Make Your Parents Understand You

Parents think they know what the kids of today are going through. Kids of the 21st century will be going through a lot more pressure, stress and aggression than back when your parents were kids. Things have changed. Bullying is easier than ever, thanks to technology. Smoking, alcohol, depression, everywhere you turn. The headlines, yet again, "Teenager murdered!" The streets aren't safe. Unfortunately, parents aren't that smart. Today is a lot harder then 20 to 30 years ago. Pressure and stress is why teenagers wish they weren't around. Teenagers can't handle all the stress that is put toward them today(s).

Steps

  1. Ask your parents how their day went every day when they come in the house after work. Make sure they know that you care.
  2. Make sure your parents know that if you are locked in your room, it usually means you're tired, had a rough day, or just chilling. It's difficult being a teen. Studying at school all day and the constant pressure of peers always competing to be the best is exhausting. Everyone needs 'me' time.
  3. Allow parents to see you're a mature teen. Contribute to household chores and offer to take care of siblings. Parents need a break as well.
  4. Talk to your parents if they're interested. Give them something to keep them happy. Let them know what school's like for you, name a few friends and if you're interested in someone, let them know. Parents are happy knowing that you're happy, so acknowledge them in a small way. By doing this, parents will know that when you don't want to talk, it's fine. The parent should understand that you just simply want to be left with some privacy.
  5. If there is a problem in your life, promise to talk to your parents in your own time, but do talk to them if you can.
  6. Sometimes both parents work and in some cases parents have more than one job. It's not fair and they were once kids as well. Let them know you will help them where you can. For your parents to understand you, you have to talk. No one is born with a set of instructions, so open up.
  7. If you're being bullied, talk to someone. Even if you don't think your parents care, someone somewhere does. You can sort the problem out, and who knows? You might start helping others as well.
  8. Remember that communication goes both ways.

Tips

  • Understand that your parents are just people, and that they can't always be right. Listen to them when they give you advice, but don't forget to think for yourself.
  • Refrain from using melodramatic phrases such as 'I hate you!', 'You'll never understand me', 'I wish I was dead', etc. Doing this will just make you look really childish and ignorant, and you'll probably feel ashamed for saying such things later.
  • Don't scream at your parents, and if you do, apologize afterwards.
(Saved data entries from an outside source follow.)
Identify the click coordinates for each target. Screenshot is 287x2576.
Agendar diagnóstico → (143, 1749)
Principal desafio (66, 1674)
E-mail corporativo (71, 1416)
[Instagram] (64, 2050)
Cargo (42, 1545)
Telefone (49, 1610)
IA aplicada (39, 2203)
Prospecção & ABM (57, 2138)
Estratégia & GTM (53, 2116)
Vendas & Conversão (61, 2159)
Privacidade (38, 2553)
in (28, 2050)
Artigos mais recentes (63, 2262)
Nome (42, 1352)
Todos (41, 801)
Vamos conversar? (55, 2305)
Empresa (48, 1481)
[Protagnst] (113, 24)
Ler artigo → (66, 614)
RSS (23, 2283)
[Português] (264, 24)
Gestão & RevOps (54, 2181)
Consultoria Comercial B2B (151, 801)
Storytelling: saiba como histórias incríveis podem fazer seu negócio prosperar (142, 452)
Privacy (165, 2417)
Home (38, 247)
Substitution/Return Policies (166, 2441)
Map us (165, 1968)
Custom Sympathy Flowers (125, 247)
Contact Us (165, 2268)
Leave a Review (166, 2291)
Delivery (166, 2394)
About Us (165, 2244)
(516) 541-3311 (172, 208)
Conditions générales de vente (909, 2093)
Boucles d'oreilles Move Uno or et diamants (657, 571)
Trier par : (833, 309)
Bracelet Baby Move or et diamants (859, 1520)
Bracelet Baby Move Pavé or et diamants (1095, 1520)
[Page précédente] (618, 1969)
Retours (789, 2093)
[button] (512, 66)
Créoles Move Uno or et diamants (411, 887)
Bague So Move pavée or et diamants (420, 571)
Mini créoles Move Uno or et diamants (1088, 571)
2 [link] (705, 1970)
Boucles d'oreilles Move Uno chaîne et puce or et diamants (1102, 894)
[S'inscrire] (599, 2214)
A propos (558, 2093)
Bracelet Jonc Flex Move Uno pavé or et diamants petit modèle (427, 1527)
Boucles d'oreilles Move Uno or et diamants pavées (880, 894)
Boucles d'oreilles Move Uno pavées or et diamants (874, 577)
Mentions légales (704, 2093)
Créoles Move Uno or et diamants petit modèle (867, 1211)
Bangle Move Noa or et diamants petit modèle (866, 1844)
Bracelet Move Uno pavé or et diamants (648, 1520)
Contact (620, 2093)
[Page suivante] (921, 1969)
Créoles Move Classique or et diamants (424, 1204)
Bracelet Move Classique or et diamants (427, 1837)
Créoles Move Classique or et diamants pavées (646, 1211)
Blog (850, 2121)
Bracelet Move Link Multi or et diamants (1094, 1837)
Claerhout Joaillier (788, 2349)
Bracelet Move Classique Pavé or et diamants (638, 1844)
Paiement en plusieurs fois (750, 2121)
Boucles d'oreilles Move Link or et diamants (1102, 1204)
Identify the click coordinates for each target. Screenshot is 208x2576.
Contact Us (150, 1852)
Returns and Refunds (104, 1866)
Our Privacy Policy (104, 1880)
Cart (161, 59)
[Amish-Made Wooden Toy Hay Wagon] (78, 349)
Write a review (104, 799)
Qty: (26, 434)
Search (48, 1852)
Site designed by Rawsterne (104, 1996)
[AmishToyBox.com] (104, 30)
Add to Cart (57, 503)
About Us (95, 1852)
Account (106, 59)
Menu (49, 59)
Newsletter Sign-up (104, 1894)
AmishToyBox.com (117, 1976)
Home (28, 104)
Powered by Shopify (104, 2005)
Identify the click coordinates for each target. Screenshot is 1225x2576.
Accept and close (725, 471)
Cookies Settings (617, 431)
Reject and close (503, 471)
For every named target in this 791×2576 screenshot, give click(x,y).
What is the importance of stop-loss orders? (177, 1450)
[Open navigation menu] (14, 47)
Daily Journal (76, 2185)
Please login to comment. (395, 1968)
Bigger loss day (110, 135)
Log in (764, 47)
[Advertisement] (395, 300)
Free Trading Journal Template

Try to see things from their point of view, too. They're probably doing the best they can, and they want you to be happy, so cut them some slack.
  • Instead of locking yourself in your room when you're upset, try talking to your mom or dad about what happened to make you feel this way. If it is something they did, they can apologize or explain their decision. If it is something that has nothing to do with them, they can comfort you, and offer you some perspective.
  • When you were growing up, your parents probably had an idea of what kind of person you were going to be. If you don't end up becoming that person, your parents will need to adjust to that. Know that this can take time.
  • Your parents will say "I know what it's like; I was a kid once " but things might have been different back then, and they might not have had the same problems as you're having. Hang in there and understand that they think they know how you feel and why (even if they didn't have the exact same experience).

Warnings

  • Locking themselves in bed rooms does not always mean children are getting depressed. Or playing on their iPod, or just chilling out after a hard day at school. Sometimes you (or someone else) just wants to hang out alone in their bedroom for fun because they are bored or something, or just chilling after a normal day of school. They just want some privacy, but it doesn't mean they have a problem.
  • Don't get upset or yell at them, as that will just make everything worse.
  • Staying out all night is not healthy for a child and you need to help your child understand dangers.
  • Try to be interested in what they are interested in.
  • Look out for signs of bullying. Is your child defensive? Is s/he putting her/himself down? Is there a sudden character change (for the worse, ie quieter, sadder, less communicative)? If you have always been close to your child and you now aren't, try to bring back your relationship and arrange to do fun things together, like order a pizza and a great movie you all enjoy. If you suspect your child is being bullied, make sure you try to give your child opportunities to talk to you and open up. Drop in conversations about what happened to you when you were bullied and how you overcame the problem. Subtly mention bullies are usually cowards and are probably being bullied in their own lives somewhere. Let them then feel brave enough to tell you.